Seanad debates

Thursday, 4 April 2019

Judicial Appointments Commission Bill 2017: Committee Stage (Resumed)

 

10:30 am

Photo of Michael McDowellMichael McDowell (Independent) | Oireachtas source

I move amendment No. 92a:

In page 31, line 28, after “Minister” to insert the following:“at any time in respect of the type of judicial appointment in respect of which the Government is advising”.

I wish to outline the purpose of this amendment. The House will appreciate that section 46 currently reads:

In advising the President in relation to the appointment of a person to a judicial office the Government shall firstly consider for appointment those persons whose names have been recommended to the Minister or, in the case of section 44 the Government in accordance with the provisions of this Act.

This amendment proposes to insert the words "at any time in respect of the type of judicial appointment in respect of which the Government is advising". Let us say, for example, that on a particular day the Government has a vacancy to fill in the High Court, the Court of Appeal or the Supreme Court. If it receives a list of three people and another vacancy arises shortly thereafter in the same court, as frequently occurs, then those people who were recommended will remain so. If judges A, B and C are on the shortlist of three for a vacancy in the Court of Appeal and another vacancy arises in that court, then judges A, B and C shall stand recommended, even if a shortlist is submitted with different names on it. This means that those on a shortlist will not fall off the edge simply because a different shortlist is drawn up by the appointments commission. Let us say that a person has applied and has been told that he or she has been recommended for appointment to the Court of Appeal and is on a shortlist. Then, within two months, another vacancy arises in the same court. In that context, it seems ridiculous to ask that a person who was recommended two months previously should resubmit an application and go through all of the hoops again in order to be considered first by the Government before anybody else. It seems quite absurd that we would force people to keep reapplying for jobs for which they have already been recommended. The other side of this coin concerns when the Government states that it had a shortlist of three very good people it believed to be very meritorious and that while it could have appointed any of them, it has appointed one. If a different shortlist is received in respect of a vacancy that arises two months later, it might ask what happened to judge A and judge B, particularly if it believed on the first occasion that they were really good candidates it was minded to appoint. The purpose of this amendment is to ensure that once an individual is recommended, he or she will remain so and that, when the next vacancy arises, we do not impose on a judge, of the High Court, for example, the obligation to reapply, resubmit all the relevant documentation, go to another interview and be vetted a second time round if he or she has already featured on a list.
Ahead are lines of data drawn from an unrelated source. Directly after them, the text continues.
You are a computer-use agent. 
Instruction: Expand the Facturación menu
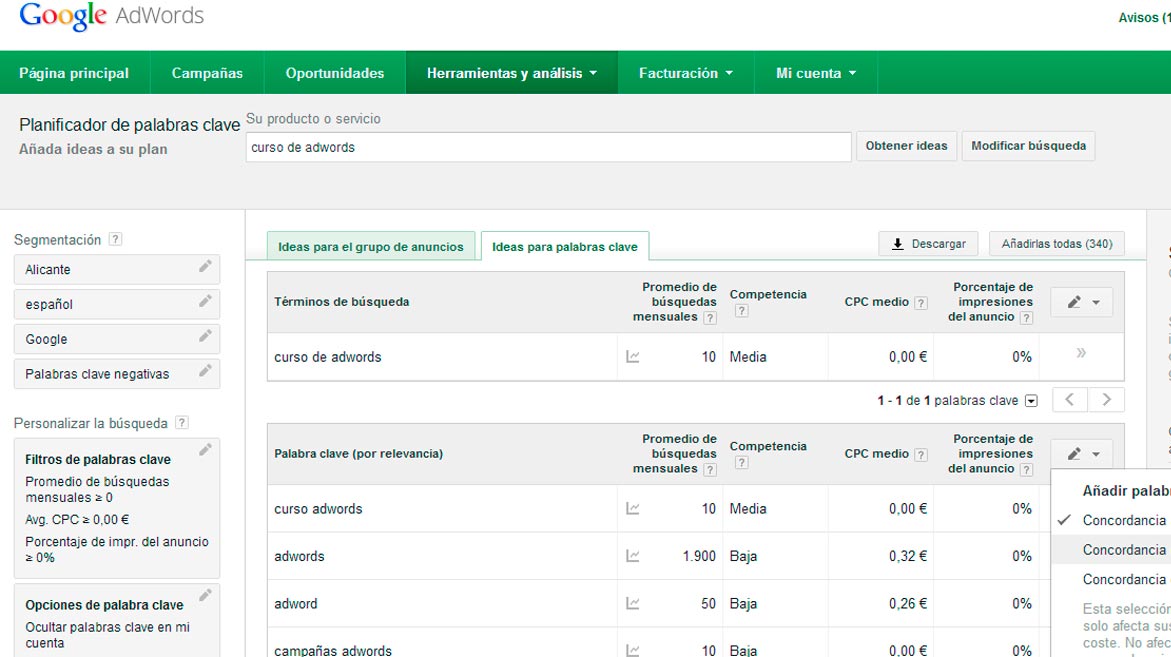pyautogui.click(x=686, y=73)
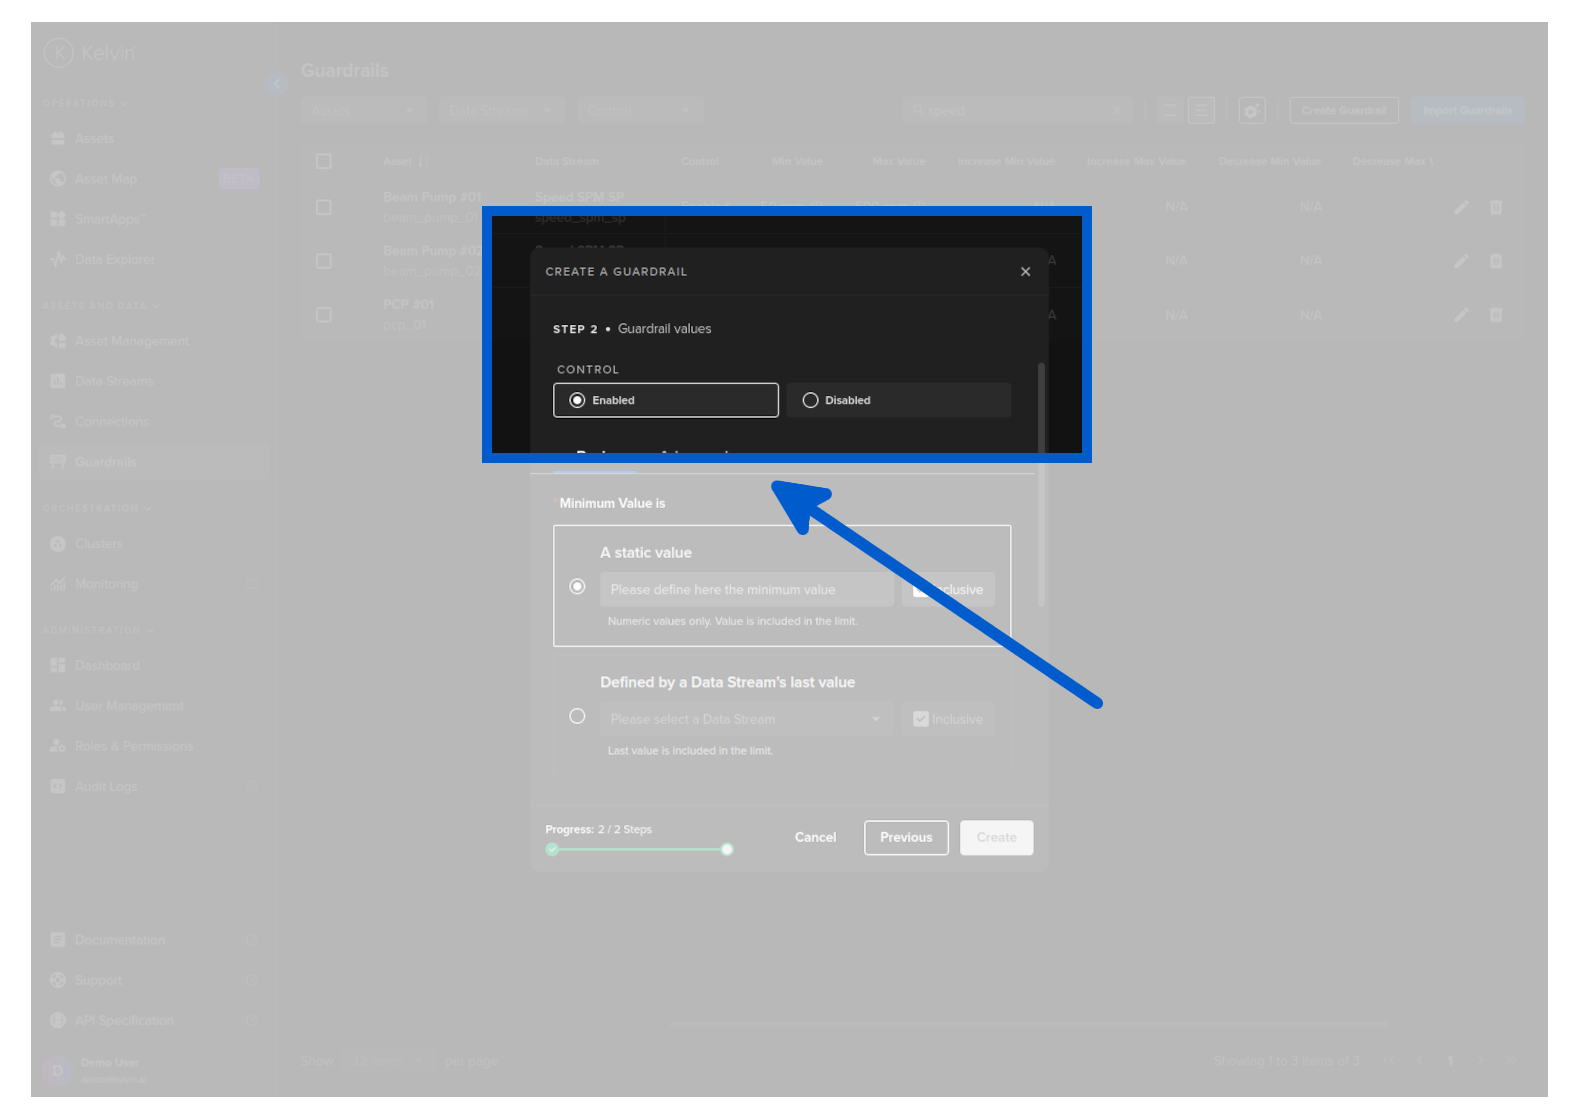Click the Asset Map sidebar icon

[58, 179]
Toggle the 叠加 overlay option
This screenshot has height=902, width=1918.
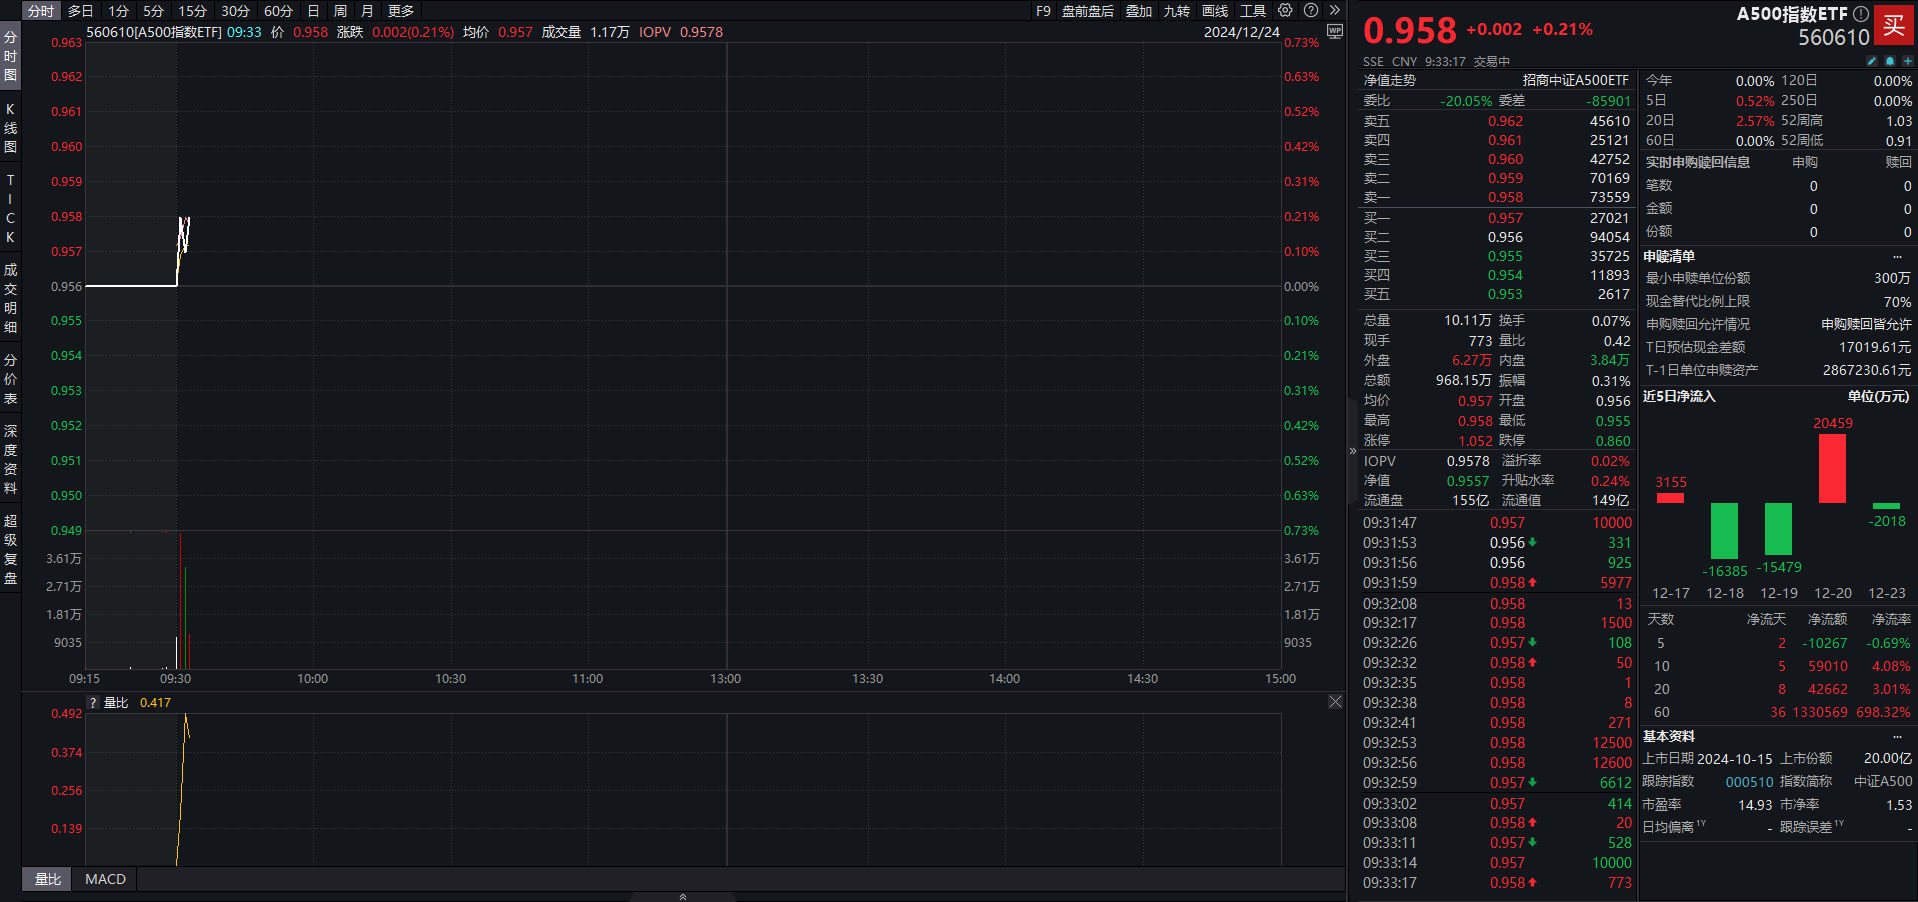[1139, 11]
There is another aspect of this that I find puzzling. It could arise in the following circumstances. If, for example, the Judicial Appointments Commission were to have regard to gender equality on a shortlist and then decided to have regard to it on a second, it might find itself having to delete somebody from the second list in order to keep the gender balance of its shortlist right. That seems unpleasant, foolish and wasteful of resources. Let me outline what I am suggesting. This applies to individuals who are judges and those who are not. Once somebody has gone through the system, has been found suitable and has been recommended to the Government for appointment, he or she should stand recommended and not fall off the edge by reason of non-inclusion on a subsequent list. That makes sense. If we do not accept this amendment and if we require applicants to reapply and go through all the hoops every time a vacancy arises, even though they were told they were recommended in the first instance, we will seriously discourage candidates from applying. I will give an example. Where a woman senior counsel applies to be considered by the Judicial Appointments Commission, is told she is one of three whom the Government has been told is suitable and recommended for appointment, and is not appointed, it makes much more sense to have the law state she stands recommended. Where there is another vacancy, she will have gone through all the hoops, her name will have been on the shortlist and the Government will have been informed by the commission that she is suitable and recommended but the Government could get a different list without her name on it and with that of some other female senior counsel, leaving it wondering what happened to the woman recommended to it two months previously. This amendment is to make it clear that the Government should not regard the fact that a person's name has fallen off the shortlist in favour of somebody else as a reason for that person not to be considered for appointment. I would be interested to hear the Minister's thoughts on that matter.